- Consigne a: Recopiez à l'identique les lignes des enregistrements, de la ligne contenant « Click the 产品证书 heading » jusqu'à la ligne contenant « pos(505,141) », ces deux lignes comprises.

- Texte choisi:
De nouveaux défis en 2022
Aujourd’hui la transition est achevée. Laurie, la compagne de Rémi a rejoint le GAEC le 1er mars 2021, suite au départ à la retraite d’Albert. Elle a développé une activité de ferme pédagogique qui a accueilli plus de 1000 personnes sur les six premiers mois de l’année.
Les difficultés actuelles résident sur la sécheresse subie cet été et l’envolée du prix des céréales « Les vaches sont nourries au foin depuis le 20 juillet et puisent dans les stocks déplore Rémi » La saisonnalité des vêlages (seulement 30 vaches traites en août) a permis d’atténuer le manque d’herbe. Plus inquiétant encore, les difficultés d’écoulement du lait bio qui connait à son tour, une surproduction. « 30 % du lait bio est écoulé en conventionnel et ce printemps, la valorisation du lait bio est devenue inférieure à celle du lait conventionnelle (340 € la tonne). Heureusement, la valorisation de la qualité apporte une hausse de 100 € conçoit Rémi et cette crise devrait être temporaire ».

- Consigne b: Pouvez-vous résumer en deux phrases le texte sur les nouveaux défis de 2022 ?

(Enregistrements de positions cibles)
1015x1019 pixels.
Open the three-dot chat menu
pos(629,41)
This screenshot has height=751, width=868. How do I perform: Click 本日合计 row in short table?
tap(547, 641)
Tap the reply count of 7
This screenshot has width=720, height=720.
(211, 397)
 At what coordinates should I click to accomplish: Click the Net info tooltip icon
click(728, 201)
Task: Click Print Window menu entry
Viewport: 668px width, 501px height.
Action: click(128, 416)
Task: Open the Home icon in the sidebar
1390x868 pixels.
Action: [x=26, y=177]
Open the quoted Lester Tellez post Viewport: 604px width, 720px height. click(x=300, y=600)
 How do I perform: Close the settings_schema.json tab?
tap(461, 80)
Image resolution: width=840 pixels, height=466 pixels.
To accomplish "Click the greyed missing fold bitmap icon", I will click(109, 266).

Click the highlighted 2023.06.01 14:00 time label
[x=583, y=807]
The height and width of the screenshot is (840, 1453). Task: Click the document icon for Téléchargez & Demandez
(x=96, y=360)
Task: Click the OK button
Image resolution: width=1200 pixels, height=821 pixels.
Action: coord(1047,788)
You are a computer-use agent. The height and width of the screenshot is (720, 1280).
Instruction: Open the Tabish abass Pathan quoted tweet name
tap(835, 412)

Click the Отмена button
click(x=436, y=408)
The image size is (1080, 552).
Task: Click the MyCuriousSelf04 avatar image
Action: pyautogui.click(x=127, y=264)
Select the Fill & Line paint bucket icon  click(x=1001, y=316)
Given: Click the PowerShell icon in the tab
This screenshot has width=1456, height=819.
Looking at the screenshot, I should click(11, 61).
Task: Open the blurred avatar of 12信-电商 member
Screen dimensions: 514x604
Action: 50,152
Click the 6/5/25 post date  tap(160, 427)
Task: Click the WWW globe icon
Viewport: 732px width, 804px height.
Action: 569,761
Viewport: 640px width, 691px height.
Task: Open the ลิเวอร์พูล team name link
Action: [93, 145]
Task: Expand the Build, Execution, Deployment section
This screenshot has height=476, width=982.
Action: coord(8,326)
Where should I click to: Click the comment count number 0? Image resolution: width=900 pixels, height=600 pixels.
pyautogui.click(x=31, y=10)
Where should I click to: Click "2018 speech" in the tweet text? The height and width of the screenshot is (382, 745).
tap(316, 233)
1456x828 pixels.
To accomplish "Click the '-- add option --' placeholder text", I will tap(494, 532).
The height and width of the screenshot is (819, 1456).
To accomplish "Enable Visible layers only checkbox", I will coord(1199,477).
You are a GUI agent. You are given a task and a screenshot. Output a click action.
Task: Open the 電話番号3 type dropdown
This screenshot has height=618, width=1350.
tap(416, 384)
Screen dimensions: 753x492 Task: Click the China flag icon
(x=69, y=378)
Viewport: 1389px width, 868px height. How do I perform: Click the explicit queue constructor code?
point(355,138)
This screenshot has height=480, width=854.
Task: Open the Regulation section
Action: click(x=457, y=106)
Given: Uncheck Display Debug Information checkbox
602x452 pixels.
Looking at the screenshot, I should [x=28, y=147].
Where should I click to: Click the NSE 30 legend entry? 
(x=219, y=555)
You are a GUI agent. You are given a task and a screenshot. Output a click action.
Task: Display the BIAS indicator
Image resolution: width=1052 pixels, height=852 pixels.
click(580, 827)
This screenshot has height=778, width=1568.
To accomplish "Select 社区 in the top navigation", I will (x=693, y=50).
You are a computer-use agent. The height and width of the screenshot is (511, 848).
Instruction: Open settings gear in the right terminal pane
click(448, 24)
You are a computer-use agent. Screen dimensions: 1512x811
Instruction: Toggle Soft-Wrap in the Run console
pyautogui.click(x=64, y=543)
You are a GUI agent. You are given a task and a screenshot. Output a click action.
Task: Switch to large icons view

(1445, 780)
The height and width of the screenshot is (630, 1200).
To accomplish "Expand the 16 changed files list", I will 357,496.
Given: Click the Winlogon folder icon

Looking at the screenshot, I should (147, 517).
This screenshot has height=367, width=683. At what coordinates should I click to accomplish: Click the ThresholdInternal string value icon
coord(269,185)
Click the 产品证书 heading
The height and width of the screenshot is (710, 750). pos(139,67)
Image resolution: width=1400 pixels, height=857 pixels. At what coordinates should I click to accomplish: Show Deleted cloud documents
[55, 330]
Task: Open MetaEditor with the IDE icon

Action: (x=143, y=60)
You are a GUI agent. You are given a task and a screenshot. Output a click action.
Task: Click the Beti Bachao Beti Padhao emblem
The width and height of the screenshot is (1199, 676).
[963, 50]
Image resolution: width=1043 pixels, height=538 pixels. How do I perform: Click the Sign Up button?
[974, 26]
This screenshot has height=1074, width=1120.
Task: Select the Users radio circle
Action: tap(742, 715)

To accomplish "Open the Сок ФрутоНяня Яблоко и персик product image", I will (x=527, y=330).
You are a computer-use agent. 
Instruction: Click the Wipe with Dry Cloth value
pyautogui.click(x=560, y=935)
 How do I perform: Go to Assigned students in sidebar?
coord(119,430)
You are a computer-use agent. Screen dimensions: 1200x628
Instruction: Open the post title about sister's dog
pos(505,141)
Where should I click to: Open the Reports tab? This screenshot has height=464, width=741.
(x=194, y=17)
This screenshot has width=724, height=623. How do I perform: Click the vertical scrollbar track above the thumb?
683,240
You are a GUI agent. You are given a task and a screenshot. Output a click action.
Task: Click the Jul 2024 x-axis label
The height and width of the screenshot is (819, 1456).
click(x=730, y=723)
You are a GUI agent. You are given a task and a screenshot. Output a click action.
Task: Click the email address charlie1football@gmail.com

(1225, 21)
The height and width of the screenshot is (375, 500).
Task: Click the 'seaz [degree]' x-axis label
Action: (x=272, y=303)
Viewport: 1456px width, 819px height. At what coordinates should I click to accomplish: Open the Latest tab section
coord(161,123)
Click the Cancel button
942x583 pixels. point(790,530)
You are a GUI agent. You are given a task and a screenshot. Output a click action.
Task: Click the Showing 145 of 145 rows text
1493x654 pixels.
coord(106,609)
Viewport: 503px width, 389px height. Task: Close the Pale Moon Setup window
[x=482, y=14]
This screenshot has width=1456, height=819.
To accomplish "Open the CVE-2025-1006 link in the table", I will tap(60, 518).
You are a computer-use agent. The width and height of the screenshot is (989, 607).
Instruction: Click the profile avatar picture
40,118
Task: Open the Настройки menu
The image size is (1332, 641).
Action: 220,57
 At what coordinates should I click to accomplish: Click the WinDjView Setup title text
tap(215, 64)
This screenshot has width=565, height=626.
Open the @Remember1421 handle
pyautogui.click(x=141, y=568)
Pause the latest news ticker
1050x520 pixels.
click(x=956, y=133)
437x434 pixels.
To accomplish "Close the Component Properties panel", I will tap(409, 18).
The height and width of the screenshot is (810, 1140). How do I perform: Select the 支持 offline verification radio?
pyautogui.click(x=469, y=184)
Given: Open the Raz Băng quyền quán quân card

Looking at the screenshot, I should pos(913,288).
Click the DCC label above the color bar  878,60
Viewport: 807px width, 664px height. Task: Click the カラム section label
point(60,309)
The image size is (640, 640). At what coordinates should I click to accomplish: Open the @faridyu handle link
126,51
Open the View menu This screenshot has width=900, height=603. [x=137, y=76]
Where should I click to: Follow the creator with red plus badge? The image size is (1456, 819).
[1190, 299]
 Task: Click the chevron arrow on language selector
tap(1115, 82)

- Solution a:
Click the 产品证书 heading
The height and width of the screenshot is (710, 750). pos(139,67)
Image resolution: width=1400 pixels, height=857 pixels. At what coordinates should I click to accomplish: Show Deleted cloud documents
[55, 330]
Task: Open MetaEditor with the IDE icon

Action: (x=143, y=60)
You are a GUI agent. You are given a task and a screenshot. Output a click action.
Task: Click the Beti Bachao Beti Padhao emblem
The width and height of the screenshot is (1199, 676).
[963, 50]
Image resolution: width=1043 pixels, height=538 pixels. How do I perform: Click the Sign Up button?
[974, 26]
This screenshot has height=1074, width=1120.
Task: Select the Users radio circle
Action: tap(742, 715)

To accomplish "Open the Сок ФрутоНяня Яблоко и персик product image", I will (x=527, y=330).
You are a computer-use agent. 
Instruction: Click the Wipe with Dry Cloth value
pyautogui.click(x=560, y=935)
 How do I perform: Go to Assigned students in sidebar?
coord(119,430)
You are a computer-use agent. Screen dimensions: 1200x628
Instruction: Open the post title about sister's dog
pos(505,141)

- Solution b: Après le départ à la retraite d'Albert, Laurie, la compagne de Rémi, a rejoint le GAEC le 1er mars 2021 et y a développé une ferme pédagogique qui a accueilli plus de 1000 personnes en six mois. Les difficultés actuelles tiennent à la sécheresse de l'été, à l'envolée du prix des céréales et, plus inquiétant encore, à la surproduction de lait bio, dont la valorisation est devenue inférieure à celle du lait conventionnel, une crise que Rémi estime temporaire.